----- Given passage -----
## Data Writing

Once all our transformations are completed, we need to save this data or **Write** this data so that it can be used by stakeholders. For now, we will store in Databricks default storage location but essetially we need to do this on cloud platforms.

Before writing let's perform a simple transformation.

In [0]:
from pyspark.sql.types import *
from pyspark.sql.functions import *

In [0]:
df = spark.read.csv('/Volumes/workspace/default/tutorial_files/BigMartSales.csv', header=True, inferSchema=True)
new_df = df.withColumn('Veg_Expensive', when((col('Item_Type') != 'Meat') & (col("Item_MRP") > 100), 'Veg-Expensive')\
    .when((col('Item_Type') != 'Meat') & (col('Item_MRP') <= 100), 'Veg-Inexpensive')\
        .otherwise('Non-Veg'))
new_df.limit(5).display()
----- Records provided -----
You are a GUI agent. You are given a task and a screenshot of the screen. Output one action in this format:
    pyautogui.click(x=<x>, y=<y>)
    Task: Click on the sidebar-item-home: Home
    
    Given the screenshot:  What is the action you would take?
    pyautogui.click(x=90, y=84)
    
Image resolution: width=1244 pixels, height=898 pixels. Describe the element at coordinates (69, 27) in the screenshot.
-----
Instruction 1 –
In the data writing section, list every label that the new Veg_Expensive column can take.
Instruction 2 –
According to the data writing section, what is the path of the CSV file that the code reads?
Instruction 3 –
Decide whether each statement agrees with the data writing section. Answer yes or no for each, and quote the words from the section that decide it.
(a) The CSV file is read with its first row treated as a header.
(b) A row whose Item_Type is Meat and whose Item_MRP is above 100 is labeled Veg-Expensive.
(c) For now, the data will be stored in the Databricks default storage location.

Task response 1 –
Veg-Expensive
Veg-Inexpensive
Non-Veg

Task response 2 –
/Volumes/workspace/default/tutorial_files/BigMartSales.csv

Task response 3 –
(a) Yes: "header=True"
(b) No: "when((col('Item_Type') != 'Meat') & (col("Item_MRP") > 100), 'Veg-Expensive')"
(c) Yes: "For now, we will store in Databricks default storage location"